Revised TRIP6 promotes the proliferation of GC and inhibits ferroptosis. (A,B) Western blot and qPCR verified the efficiency of the knockdown and overexpression of TRIP6. (C) CCK8 assays verified the effects of TRIP6 knockdown and overexpression on the proliferation of GC cells. (D) Western blot verified the effects of TRIP6 knockdown and overexpression on the GC cells, and the effect of the ferroptosis marker GPX4. (E,F) Clone formation validated the effect of TRIP6 knockdown and overexpression on the proliferation of GC cells staining method: crystal violet staining. (G) The effect of ferroptosis inhibitors and ferroptosis activators on cell viability. (H) C11 probes verified the effects of TRIP6 knockdown and overexpression on the ferroptosis of GC cells via a flow cytometry analysis. *, P≤0.05; **, P≤0.01. CCK8, Cell Counting Kit 8; GAPDH, glyceraldehyde-3-phosphate dehydrogenase; GC, gastric cancer; GPX4, glutathione peroxidase 4; mRNA, messenger RNA; NC, negative control; oe, overexpression; qPCR, quantitative polymerase chain reaction; sh, short hairpin; TRIP6, thyroid hormone receptor interacting protein 6.

Figure 4

TRIP6 binds to c-Fos and stabilizes its expression. (A) STRING database predicts the possible binding sites of TRIP6, and predicts that c-Fos may bind to TRIP6. (B) The correlation between c-Fos and TRIP6 in TCGA GC database (P<0.001). (C) Protein electrophoresis and silver staining found that there are different proteins at 50 kDa after the CO-IP experiment.
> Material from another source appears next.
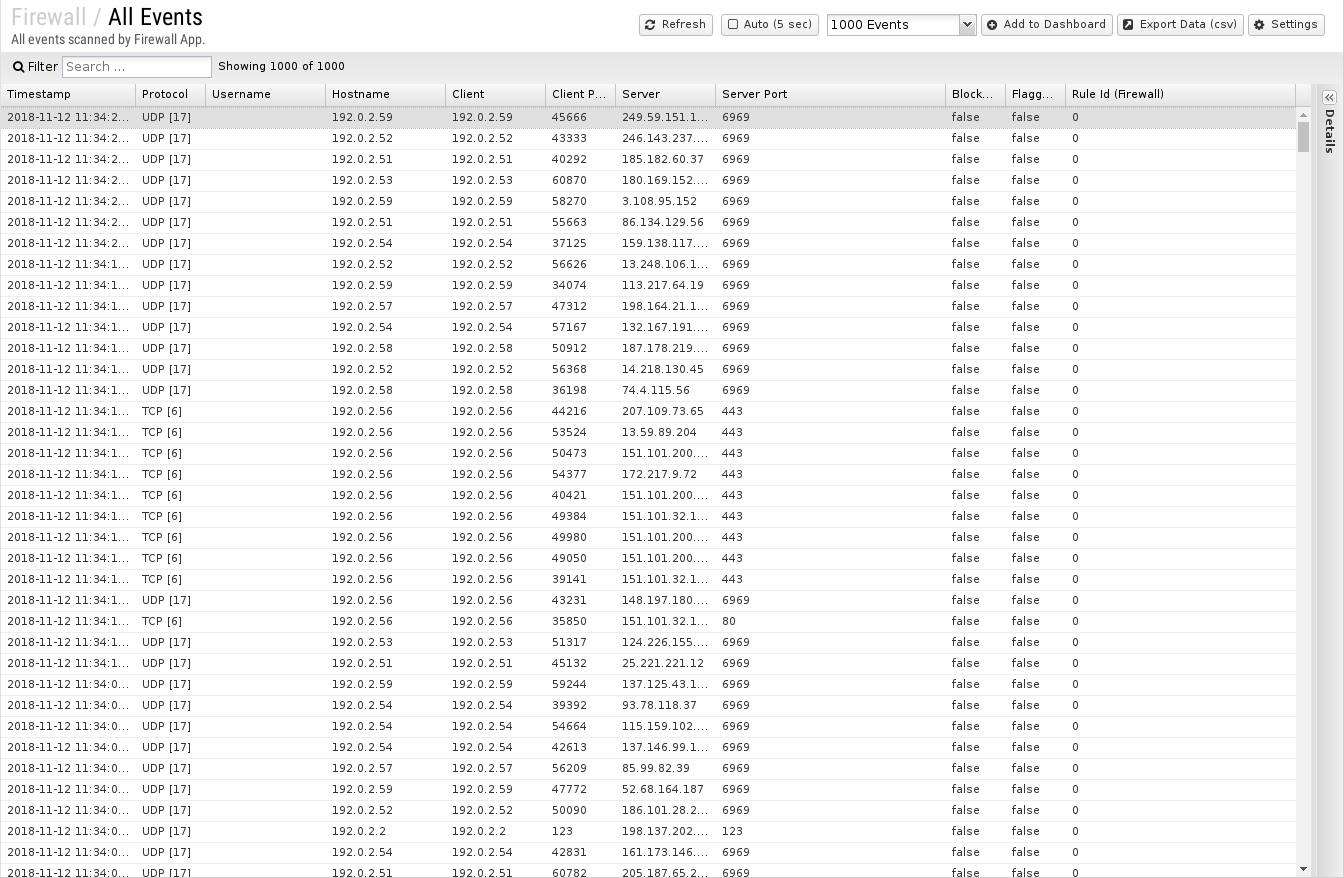Enable the Auto (5 sec) checkbox
This screenshot has height=878, width=1344.
tap(733, 25)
Red arrow, Fos. (D) Western blot verified that TRIP6 binds to c-Fos after the CO-IP experiment. (E) The cycloheximide chase assay confirmed that c-Fos degradation slowed down after TRIP6 was overexpressed. (F) CCK8 confirmed that the overexpression of c-Fos in the sh-TRIP6 cell line promoted cell proliferation. (G) Flow cytometry confirmed that the overexpression of c-Fos in the sh-TRIP6 cell line promoted cell ferroptosis. *, P≤0.05. CCK8, Cell Counting Kit 8; CHX, cycloheximide; CO-IP, co-immunoprecipitation; FITC, fluorescein isothiocyanate; GAPDH, glyceraldehyde-3-phosphate dehydrogenase; GC, gastric cancer; IB, immunoblotting; IgG, immunoglobulin G; IP, immunoprecipitation; NC, negative control; oe, overexpression; sh, short hairpin; STRING, Search Tool for the Retrieval of Interacting Genes/Proteins; TCGA, The Cancer Genome Atlas; TPM, transcripts per million; TRIP6, thyroid hormone receptor interacting protein 6.

Figure 5

Specific binding sites of c-Fos and GPX4. (A) Transcription factor c-Fos motif. (B,C) JASPAR database: c-Fos and GPX4 promoter possible binding sites. (D) A Venn diagram of the two most likely binding sites. (E) Three mutant sequences were designed, and (F-H) verified by a dual-luciferase experiment; the GPX4 promoter 1,212–1,221 position was found to be the binding site of c-Fos. **, P≤0.01; NS, no significance. GPX4, glutathione peroxidase 4; MUT, mutant; NC, negative control; oe, overexpression; RE, random expectation; WT, wild type.

Figure 6

Illustration of TRIP6 regulating GPX4 expression by stabilizing c-Fos to promote cell ferroptosis in GC cells. GC, gastric cancer; GPX4, glutathione peroxidase 4; TRIP6, thyroid hormone receptor interacting protein 6.